Ages ago I was trying to find a cool start page which I could set for my homepage; I’d grown bored of Reader because it stopped me going to other websites. I stuck with /r/funny for a while before switching to the Onion. Ultimately they weren’t giving me what I wanted, so I decided to make my own.
So I made this RSS quilt type thing, and it’s pretty perfect for me at the moment. By default it uses data from the combined RSS feeds of Reddit, BBC, the Guardian, and Ars so it’s a pretty nice pool of information for me. It only shows the headlines too, and that’s all wanted. Putting the body of the articles on would take up way too much space.
Dark items are newer items, whilst lighter items are older. Eventually they get so old they’re barely visible – but you can mouse over them to see it clearly again. Not that I’d want to, if it’s that old I’ve probably already read it. It checks for updates to the feeds every four minutes too, and then inserts them nicely into the page (in an element that you can see, so it’s not inserting elements at the bottom of the page where you won’t notice). It adds new elements in italics too, just to make them extra prominent.

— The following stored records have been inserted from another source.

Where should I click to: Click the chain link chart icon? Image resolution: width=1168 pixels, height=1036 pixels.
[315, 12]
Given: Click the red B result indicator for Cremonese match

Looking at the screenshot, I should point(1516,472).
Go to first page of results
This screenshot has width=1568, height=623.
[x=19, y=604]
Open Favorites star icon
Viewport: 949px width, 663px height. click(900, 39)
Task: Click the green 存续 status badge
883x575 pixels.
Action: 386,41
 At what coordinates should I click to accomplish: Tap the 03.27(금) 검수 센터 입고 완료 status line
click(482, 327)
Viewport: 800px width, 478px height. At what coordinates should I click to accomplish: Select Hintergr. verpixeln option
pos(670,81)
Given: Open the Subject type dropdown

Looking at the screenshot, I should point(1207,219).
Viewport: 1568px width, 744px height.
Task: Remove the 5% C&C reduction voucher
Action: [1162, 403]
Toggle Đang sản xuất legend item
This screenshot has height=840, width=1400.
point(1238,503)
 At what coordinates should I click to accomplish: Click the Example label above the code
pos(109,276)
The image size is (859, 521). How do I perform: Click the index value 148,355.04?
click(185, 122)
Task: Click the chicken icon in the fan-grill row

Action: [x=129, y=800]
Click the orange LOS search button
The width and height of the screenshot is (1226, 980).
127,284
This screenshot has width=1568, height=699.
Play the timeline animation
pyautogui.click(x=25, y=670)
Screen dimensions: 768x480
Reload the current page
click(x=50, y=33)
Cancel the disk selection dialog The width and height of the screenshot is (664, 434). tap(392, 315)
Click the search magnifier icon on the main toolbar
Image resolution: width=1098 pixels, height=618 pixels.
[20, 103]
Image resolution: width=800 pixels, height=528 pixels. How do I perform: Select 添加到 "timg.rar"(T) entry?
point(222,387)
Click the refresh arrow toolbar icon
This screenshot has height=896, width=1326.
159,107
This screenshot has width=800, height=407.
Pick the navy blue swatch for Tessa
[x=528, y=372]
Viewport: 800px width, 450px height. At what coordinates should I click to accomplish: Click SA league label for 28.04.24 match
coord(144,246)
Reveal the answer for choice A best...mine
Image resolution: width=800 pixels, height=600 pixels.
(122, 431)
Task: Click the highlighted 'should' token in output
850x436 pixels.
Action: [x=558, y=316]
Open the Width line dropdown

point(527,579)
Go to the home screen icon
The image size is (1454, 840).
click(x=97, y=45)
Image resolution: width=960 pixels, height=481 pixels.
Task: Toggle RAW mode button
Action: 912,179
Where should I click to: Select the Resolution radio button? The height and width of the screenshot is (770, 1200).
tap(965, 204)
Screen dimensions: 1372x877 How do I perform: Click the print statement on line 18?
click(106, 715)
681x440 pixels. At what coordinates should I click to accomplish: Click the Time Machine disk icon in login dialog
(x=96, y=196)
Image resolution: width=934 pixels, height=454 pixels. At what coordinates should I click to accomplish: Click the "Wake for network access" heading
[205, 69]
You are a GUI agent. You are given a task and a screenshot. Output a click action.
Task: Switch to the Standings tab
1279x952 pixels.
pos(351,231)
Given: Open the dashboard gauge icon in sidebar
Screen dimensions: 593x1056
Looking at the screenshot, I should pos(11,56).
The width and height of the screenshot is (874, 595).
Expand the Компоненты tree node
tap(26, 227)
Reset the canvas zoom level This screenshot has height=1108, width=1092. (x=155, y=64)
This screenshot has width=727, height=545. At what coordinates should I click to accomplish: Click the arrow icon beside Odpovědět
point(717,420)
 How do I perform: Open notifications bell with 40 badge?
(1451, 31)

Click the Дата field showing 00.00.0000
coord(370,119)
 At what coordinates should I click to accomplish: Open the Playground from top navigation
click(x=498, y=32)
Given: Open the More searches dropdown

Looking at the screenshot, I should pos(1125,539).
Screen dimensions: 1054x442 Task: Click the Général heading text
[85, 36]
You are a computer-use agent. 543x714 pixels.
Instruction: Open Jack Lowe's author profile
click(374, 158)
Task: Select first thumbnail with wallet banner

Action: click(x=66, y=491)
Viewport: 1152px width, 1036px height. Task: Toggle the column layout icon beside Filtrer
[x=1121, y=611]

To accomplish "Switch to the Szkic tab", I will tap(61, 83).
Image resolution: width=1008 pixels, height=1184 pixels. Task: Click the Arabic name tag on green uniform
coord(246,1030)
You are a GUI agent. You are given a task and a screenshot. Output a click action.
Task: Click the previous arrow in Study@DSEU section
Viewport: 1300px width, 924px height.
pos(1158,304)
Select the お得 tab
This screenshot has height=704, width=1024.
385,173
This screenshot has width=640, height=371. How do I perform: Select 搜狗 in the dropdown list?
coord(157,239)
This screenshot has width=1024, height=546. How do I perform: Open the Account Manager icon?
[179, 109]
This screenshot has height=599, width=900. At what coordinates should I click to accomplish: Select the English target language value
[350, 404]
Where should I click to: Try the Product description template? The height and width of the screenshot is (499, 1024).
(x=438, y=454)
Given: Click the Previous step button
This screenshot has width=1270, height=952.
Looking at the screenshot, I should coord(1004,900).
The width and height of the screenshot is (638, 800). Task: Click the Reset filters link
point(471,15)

Article order is always randomised
You can change the feed by clicking the modulo symbol in the navigation bar. You’ve got to put the actual RSS feed URL into that though. You can also nab the bookmarklette (click the question mark in the navigation bar) and that will hopefully find the RSS feed for the website you’re looking at when you click it.
Using it in full screen mode is cool. 100% filled with information, pretty much.
Not quite finished yet though, still a couple extra things I want to add: some option (without adding more text to the page) to say “I’m tired of seeing this story, get rid of it” and have that data locally stored in the browser. If the article is a picture post, or at least has a prominent picture in it, then show the picture rather than the headline. Add options to change the gradient from black to lighter to other colours. Dynamically insert an entire new feed (this shouldn’t be that hard, just need to rejig some logic around).